Revealing that inflation will take slightly longer to reach 2%, the ECB is switching “to a more evolutionary approach,” President Christine Lagarde said Thursday. She repeated that policymakers won’t commit to any particular path for borrowing costs, since the backdrop is changing “dramatically” from one day to another.
“We will all have to be extremely vigilant — we will have to be agile, to respond to the data,” Lagarde told reporters in Frankfurt. “If the data indicate that the most appropriate monetary-policy stance is a cut, it will be a cut. If, on the other hand, the data indicate that the most appropriate decision is not to cut, then it will be a pause.”
Changing its statement language will feed speculation that the ECB is contemplating a timeout from rate cuts next month, confident that its inflation goal is within reach. That may be bad news for Europe’s stuttering economy, which as well as US trade tariffs must now also deal with a glut of spending to retool the continent’s armies.

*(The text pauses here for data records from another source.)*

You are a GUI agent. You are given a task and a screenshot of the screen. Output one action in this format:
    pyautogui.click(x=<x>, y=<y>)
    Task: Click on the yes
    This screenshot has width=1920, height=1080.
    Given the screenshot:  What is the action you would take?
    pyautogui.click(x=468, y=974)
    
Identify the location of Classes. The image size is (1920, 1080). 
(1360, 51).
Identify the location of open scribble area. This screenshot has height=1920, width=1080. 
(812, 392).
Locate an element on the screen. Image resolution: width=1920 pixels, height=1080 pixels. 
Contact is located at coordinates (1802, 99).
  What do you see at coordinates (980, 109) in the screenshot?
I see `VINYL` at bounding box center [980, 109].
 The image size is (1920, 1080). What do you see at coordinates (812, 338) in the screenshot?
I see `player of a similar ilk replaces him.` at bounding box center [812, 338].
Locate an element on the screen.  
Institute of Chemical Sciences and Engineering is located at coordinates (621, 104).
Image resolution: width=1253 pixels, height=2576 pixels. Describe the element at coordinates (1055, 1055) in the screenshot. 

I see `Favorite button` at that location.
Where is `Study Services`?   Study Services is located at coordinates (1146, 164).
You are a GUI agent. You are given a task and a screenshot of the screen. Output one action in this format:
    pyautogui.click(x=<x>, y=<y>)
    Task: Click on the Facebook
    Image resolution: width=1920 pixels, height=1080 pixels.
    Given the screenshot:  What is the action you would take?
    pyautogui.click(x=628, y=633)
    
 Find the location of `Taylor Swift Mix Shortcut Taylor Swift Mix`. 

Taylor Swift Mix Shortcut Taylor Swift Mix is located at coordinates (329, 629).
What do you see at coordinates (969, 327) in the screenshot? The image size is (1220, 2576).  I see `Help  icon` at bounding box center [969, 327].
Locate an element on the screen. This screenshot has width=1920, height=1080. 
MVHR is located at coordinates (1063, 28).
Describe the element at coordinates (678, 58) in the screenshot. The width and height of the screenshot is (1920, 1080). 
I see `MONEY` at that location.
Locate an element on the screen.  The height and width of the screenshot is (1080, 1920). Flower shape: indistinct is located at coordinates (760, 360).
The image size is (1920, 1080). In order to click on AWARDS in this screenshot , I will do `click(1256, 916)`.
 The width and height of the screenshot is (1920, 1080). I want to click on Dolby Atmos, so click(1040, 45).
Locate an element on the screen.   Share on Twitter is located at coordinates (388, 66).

“The disinflation process is well on track,” the ECB reiterated. Lagarde said it will now meet its goal very early in 2026, rather than this year as envisaged before.
The euro extended gains to hit the day’s high while bonds fell following the ECB’s statement. The yield on 10-year German notes was up five basis points to 2.84%, while traders pared wagers on further easing to bet on just 43 basis points more by year-end.
“With the increased uncertainty and the prospects of large fiscal stimulus, the ECB’s direction of travel after today’s rate cut is no longer as clear as it was a few weeks ago,” Carsten Brzeski, ING’s global head of macro, said by email. “A pause at the next meeting to come to terms with the new macro reality now looks like a possibility.”
Updated quarterly projections largely confirmed the ECB’s outlook for prices, while lowering it for growth this year and next. But they don’t capture the consequences of President Donald Trump’s abrupt pullback in military backing for Ukraine and Europe.